ArgMin[onepw[[1, 1]], {b1, b2}]

produces a Piecewise answer with a LeafCount of 830699 (in about 15 minutes), and Simplify runs for hours (twenty-one before I terminated that computation) without returning a result. Presumably, minimizing the other nine expressions produces similarly enormous results. The reason for the enormous results returned by ArgMin is that the regions over which any of the ten expressions is valid are complex shapes in the five-dimensional space of parameters and solutions, and those shapes change with the values of the parameters.
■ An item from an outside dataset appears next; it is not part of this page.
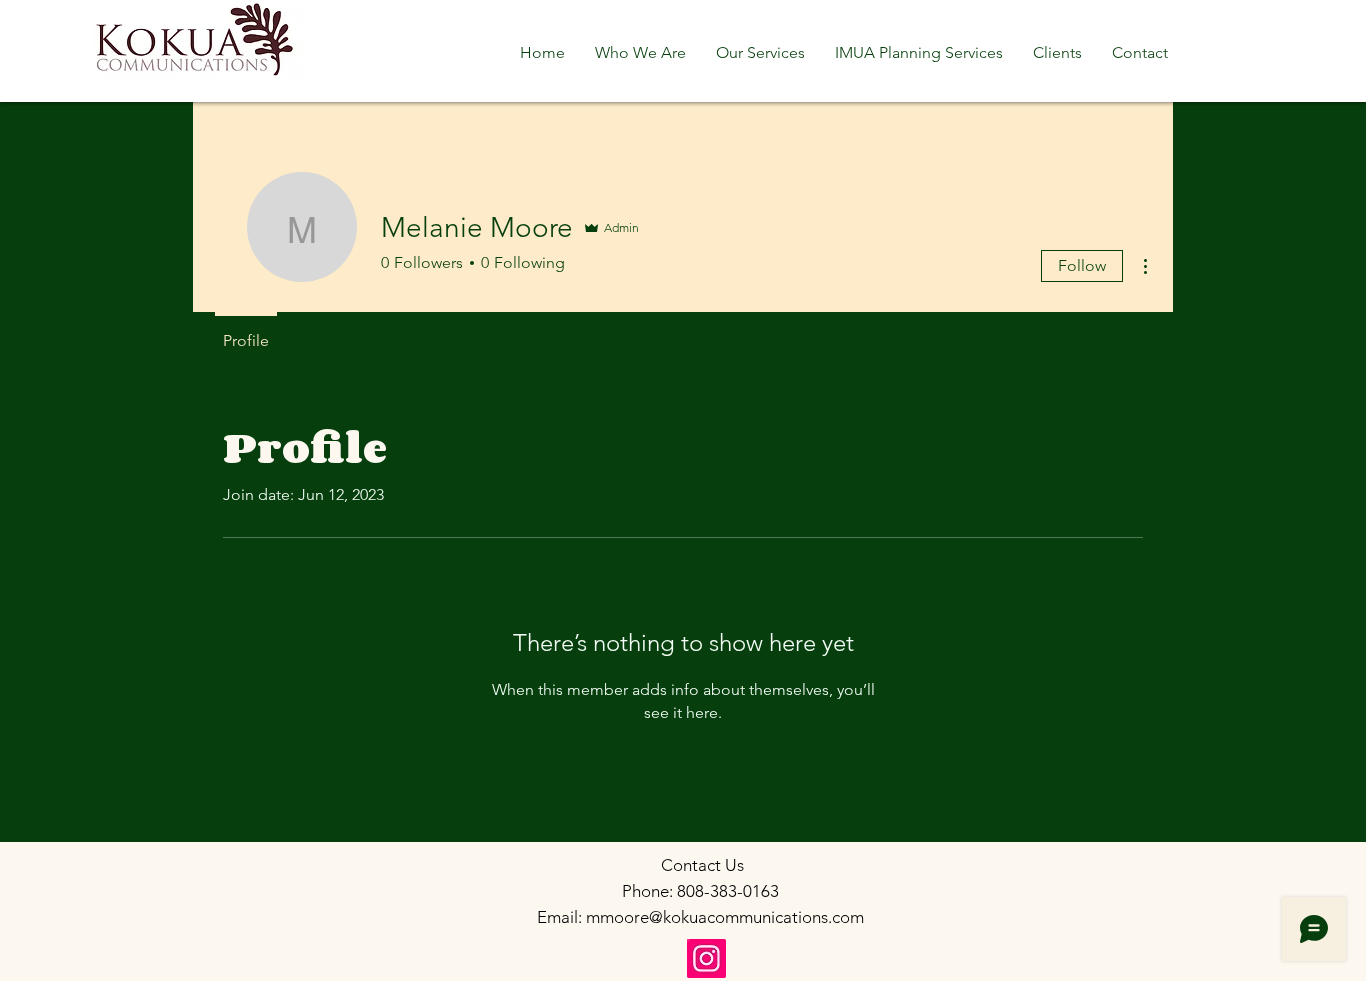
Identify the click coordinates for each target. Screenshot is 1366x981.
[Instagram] (706, 958)
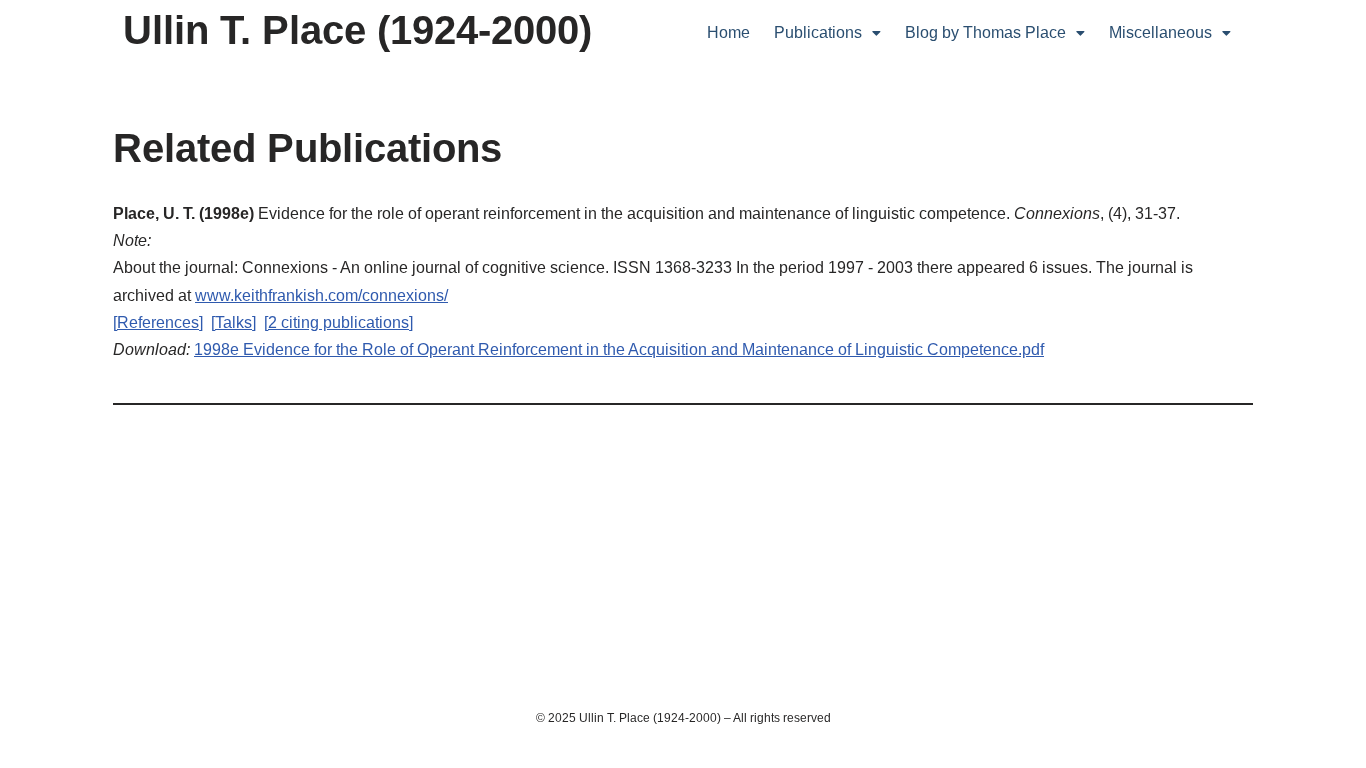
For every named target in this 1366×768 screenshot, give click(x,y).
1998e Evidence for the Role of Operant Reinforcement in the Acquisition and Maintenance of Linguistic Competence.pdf (619, 349)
So, there are an enormous number of case to be considered.

A more practical approach is to define the function,

sol[x0t_, w1t_, w2t_, b21t_, b22t_] := 
    ArgMin[Simplify[c[b1, b2, f, uConstrained, v, p, u], 
        x0 == x0t && w1 == w1t && w2 == w2t && b21 == b21t && b22 == b22t], 
    {b1, b2}, Reals]

which usually can produce the answer for a given set of parameters in several seconds. For instance,

sol[5/2, E, Pi, -7, 1.11]
(* {-7., 3.14159} *)

or

sol[19, 70, -71, 86, 19]
(* {86, 19} *)

Interestingly,

Count[Table[param = RandomInteger[{-300, 300}, 5]; 
    param[[4 ;; 5]] == sol @@ param, 100], True]

suggests that {b1, b2} == {b21, b22} is the answer roughly 90% of the time.